How to Select and Partner With A Publishing Consultant

What is your definition of a consultant?

 A consultant is a person who can work with you to bring a wider look at your processes and businesses and potentially help you grow not just your financial situation, but also your professional knowledge. It is like a mini-certificate program where you have access to knowledge and an opportunity to enhance your own understanding.

Throughout your career, have you hired consultants, and what led you to take that action?

I have hired and worked with consultants twice in my professional career. Both times it was because we were on the cusp of doing something new and wanted to maximize those opportunities.  Likewise, we had hit some challenges with our program and needed help figuring out how to navigate them. 

What kind of knowledge and experience should you look for in a consultant?

It depends on the problem. If your focus is a single area of publishing, you should select a specialist in that area. If the problem is broader, about the whole publishing process, you need a broader team.

How well-defined should the publisher’s problem be before having recourse to a consultant?

A publisher should spell out the problem as explicitly as possible. Of course, the caveat is, what the publisher sees as the problem may not be the underlying cause of difficulty. A good consultant starts with the publisher’s concept of the problem and works his or her way to the real problem. I included a final question in our request for proposals that left space for this possibility: “What have we left out that you recommend we examine?”

What did the process of hiring a consultant look like?

Our process was a series of presentations to my senior management. I positioned both projects as a study to bring in benchmarking expertise and objective views and advice. We approached the projects as investments with hopeful returns. Though in both cases it was not easy, I was able to move forward.  After I introduced the idea of hiring a consultant and it was approved, the next year I put it into the budget.

When we were ready to proceed on the first project, I hired a subject-matter expert with whom I had been familiar for several years.

For the most recent study, I put forward a request to my professional working group for recommendations and tapped other colleagues who provided names and referrals. This produced a pool of potential partners. We issued an RFP that represented collaboration from my team. Using my network made it a much better process. 

How important is the size of the consulting practice you hired?

Size is not important. Experience and understanding of the publishing field is what counts. 
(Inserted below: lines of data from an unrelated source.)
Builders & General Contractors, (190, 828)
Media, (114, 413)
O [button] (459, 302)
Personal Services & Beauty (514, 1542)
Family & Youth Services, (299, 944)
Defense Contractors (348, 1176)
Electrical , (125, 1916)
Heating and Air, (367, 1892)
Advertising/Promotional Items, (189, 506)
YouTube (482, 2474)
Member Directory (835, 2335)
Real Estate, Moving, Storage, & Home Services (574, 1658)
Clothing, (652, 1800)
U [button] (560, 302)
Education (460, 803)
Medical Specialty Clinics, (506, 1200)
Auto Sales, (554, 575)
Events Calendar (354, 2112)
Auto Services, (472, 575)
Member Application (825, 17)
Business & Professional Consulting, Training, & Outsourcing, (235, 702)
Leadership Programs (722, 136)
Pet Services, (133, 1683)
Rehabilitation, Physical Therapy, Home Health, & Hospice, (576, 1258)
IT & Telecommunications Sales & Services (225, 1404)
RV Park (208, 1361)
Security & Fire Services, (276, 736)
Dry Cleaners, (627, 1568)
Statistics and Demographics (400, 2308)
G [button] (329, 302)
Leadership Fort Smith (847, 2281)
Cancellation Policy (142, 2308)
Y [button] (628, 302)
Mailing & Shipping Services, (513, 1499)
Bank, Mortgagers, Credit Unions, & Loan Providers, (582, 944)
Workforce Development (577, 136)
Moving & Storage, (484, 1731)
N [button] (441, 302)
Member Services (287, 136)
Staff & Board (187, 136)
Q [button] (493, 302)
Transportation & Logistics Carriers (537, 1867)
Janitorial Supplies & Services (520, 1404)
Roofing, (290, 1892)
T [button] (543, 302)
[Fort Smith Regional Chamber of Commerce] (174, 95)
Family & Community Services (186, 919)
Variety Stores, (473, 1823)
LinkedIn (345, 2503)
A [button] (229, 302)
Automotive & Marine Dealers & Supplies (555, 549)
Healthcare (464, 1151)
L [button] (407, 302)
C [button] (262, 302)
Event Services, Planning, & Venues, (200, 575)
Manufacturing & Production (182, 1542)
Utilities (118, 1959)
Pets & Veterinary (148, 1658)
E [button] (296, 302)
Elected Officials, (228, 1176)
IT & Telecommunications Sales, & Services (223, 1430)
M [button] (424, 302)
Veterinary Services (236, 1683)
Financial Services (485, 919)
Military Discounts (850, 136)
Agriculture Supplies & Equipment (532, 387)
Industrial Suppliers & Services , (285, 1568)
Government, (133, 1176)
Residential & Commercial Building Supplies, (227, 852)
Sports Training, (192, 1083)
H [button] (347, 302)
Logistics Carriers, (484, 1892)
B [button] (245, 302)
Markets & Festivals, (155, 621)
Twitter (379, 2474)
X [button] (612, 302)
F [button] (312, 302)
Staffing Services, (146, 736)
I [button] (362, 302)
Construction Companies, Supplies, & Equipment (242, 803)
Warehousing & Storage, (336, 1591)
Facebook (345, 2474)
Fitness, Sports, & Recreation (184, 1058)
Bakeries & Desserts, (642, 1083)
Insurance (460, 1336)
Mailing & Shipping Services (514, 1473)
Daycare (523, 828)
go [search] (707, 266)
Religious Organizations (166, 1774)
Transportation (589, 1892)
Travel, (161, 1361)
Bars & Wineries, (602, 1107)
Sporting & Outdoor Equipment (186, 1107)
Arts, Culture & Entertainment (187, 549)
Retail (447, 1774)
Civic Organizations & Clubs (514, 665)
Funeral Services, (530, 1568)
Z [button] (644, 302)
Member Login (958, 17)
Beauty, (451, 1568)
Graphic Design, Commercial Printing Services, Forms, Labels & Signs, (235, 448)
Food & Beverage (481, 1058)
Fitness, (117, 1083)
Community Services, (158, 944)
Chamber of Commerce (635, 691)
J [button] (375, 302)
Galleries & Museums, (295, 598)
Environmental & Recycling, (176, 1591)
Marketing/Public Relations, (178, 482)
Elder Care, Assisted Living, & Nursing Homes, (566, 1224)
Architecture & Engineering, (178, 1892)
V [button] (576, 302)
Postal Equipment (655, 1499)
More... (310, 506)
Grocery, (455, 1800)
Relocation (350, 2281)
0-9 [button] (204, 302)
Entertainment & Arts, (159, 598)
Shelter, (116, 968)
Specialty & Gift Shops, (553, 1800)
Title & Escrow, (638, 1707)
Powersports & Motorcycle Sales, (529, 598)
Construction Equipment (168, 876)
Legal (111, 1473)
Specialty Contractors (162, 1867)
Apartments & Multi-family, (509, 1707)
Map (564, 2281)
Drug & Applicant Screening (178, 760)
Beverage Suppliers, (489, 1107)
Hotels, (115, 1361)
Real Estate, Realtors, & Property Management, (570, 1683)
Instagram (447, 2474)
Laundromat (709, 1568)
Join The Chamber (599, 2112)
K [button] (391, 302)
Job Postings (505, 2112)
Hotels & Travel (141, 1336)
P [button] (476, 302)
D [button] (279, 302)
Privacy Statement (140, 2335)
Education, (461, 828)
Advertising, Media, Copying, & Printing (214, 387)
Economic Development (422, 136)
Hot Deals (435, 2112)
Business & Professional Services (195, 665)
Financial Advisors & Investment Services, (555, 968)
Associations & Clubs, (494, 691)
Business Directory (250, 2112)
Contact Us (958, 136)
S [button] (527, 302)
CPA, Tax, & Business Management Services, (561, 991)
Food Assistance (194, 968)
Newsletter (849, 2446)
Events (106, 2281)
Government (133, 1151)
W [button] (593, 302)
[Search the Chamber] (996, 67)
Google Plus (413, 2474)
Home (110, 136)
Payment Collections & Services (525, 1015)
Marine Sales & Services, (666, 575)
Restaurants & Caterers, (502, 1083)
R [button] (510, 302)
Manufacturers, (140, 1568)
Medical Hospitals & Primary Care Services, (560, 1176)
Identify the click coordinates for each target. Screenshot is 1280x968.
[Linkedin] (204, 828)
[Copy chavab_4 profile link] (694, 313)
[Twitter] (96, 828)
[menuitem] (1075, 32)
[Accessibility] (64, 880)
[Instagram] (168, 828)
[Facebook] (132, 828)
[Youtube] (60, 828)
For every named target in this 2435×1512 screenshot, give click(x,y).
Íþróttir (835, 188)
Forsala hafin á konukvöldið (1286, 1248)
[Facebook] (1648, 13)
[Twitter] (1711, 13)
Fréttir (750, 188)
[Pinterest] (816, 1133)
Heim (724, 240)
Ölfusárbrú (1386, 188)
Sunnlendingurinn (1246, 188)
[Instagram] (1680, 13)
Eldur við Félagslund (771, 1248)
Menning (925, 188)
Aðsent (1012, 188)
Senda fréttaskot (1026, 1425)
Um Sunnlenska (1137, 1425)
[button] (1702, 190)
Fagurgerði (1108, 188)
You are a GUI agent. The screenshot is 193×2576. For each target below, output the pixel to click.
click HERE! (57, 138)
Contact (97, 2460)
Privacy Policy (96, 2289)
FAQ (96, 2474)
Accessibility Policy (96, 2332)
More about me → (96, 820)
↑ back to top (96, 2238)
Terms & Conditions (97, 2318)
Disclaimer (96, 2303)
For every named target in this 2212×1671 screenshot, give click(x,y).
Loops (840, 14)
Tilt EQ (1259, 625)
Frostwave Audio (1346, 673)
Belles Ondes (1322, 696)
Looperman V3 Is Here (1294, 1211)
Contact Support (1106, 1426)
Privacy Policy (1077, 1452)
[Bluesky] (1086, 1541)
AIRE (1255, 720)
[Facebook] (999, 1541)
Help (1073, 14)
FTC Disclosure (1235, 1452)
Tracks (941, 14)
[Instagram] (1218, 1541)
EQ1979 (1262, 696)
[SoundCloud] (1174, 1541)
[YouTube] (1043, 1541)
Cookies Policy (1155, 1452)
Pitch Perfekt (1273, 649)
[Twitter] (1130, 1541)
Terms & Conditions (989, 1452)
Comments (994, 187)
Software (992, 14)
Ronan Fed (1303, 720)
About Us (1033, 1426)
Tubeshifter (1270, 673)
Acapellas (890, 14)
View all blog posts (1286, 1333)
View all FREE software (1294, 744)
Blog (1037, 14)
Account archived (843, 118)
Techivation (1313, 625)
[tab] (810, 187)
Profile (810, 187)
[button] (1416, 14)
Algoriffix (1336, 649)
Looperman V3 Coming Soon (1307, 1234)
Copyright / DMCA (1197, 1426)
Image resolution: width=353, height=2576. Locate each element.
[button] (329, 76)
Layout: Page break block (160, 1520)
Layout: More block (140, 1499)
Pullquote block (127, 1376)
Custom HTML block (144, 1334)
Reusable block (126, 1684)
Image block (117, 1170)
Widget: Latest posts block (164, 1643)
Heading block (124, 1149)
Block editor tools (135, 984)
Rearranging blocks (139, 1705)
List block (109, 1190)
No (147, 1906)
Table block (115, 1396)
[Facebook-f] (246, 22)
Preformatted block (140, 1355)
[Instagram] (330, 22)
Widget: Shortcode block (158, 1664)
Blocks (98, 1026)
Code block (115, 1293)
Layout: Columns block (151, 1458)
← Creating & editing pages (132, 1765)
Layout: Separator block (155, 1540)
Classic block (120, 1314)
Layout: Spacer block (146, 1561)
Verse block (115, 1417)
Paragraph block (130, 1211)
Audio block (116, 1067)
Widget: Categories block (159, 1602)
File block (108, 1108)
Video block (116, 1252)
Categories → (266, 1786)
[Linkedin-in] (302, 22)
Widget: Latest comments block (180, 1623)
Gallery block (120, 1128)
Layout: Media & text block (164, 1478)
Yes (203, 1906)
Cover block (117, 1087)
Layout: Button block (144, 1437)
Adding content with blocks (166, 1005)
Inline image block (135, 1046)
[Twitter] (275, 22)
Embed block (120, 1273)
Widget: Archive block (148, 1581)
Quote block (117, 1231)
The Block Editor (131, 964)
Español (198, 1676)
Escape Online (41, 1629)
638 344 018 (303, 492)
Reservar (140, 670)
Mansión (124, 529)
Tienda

What did you learn from working with consultants? 

Every process prompts professional learning. The questions and requests for information generated by our consultants really helped us focus on information, data, and analysis we had not considered before. When you bring in a team with much more background knowledge, you get your eyes opened in so many ways. For example, the consultants requested reports we had never thought to run before. Even with this fresh perspective, I felt we were part of the process and involved in the solutions put forth. It was a partnership and very collaborative. 

Projects come to conclusion — what comes next?

At first you take a pause, read, and study the recommendations deeply so you can prioritize. Fortunately, our partner helped us do that. We determined what we could do on our own and where we needed support from our executives to accomplish our goals.

What do you say to someone who tried working with a consultant but found it did not work?

Success hinges a great deal on your willingness to grow. A certain level of humility is required to listen and learn.

Understandably, many organizations and companies struggle with the decision to hire a consultant. What do you say to someone who thinks they cannot afford a consultant?

Consider this decision as an investment. If you knew you needed software or other resources, you would find a way to make that investment. Partnering with a consultant is a similar scenario. Company leaders can learn from consultants. It is often more than simply vetting business ideas, highlighting inefficiencies, or looking for revenue — it is learning to think like the consultant does.